**How to complete this task**
Your answer should be the lines below from the one with "The image size is (568, 320)." to the one with "Given: Select the Case 2 test case", both included, given again exactly and with nothing added.

=== Begin Enclosure ===

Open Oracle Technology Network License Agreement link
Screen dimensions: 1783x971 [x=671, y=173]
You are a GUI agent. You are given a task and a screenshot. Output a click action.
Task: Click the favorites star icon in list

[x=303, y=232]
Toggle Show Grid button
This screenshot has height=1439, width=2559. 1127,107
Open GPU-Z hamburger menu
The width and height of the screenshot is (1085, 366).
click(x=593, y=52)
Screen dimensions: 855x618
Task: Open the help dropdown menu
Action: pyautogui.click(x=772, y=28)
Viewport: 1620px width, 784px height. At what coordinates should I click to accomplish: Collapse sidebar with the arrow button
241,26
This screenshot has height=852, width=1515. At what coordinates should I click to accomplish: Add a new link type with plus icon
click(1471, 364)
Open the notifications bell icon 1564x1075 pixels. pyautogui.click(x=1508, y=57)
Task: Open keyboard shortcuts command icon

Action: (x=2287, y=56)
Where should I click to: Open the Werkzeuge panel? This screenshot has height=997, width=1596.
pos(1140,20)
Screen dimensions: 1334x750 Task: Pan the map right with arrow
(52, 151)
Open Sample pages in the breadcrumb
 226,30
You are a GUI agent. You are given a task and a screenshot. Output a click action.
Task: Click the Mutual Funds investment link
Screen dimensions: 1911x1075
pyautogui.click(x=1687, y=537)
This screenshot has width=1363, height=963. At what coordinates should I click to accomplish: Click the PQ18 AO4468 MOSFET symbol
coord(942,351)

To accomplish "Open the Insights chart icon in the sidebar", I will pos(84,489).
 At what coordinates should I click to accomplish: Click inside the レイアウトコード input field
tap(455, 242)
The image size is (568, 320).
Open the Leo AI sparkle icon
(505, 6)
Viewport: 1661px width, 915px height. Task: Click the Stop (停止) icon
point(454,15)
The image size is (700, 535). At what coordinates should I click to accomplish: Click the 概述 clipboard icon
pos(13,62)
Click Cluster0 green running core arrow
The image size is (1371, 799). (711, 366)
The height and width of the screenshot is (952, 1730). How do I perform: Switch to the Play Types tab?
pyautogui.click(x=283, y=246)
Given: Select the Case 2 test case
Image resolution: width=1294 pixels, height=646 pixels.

=== End Enclosure ===

**Task response**
The image size is (568, 320).
Open the Leo AI sparkle icon
(505, 6)
Viewport: 1661px width, 915px height. Task: Click the Stop (停止) icon
point(454,15)
The image size is (700, 535). At what coordinates should I click to accomplish: Click the 概述 clipboard icon
pos(13,62)
Click Cluster0 green running core arrow
The image size is (1371, 799). (711, 366)
The height and width of the screenshot is (952, 1730). How do I perform: Switch to the Play Types tab?
pyautogui.click(x=283, y=246)
Given: Select the Case 2 test case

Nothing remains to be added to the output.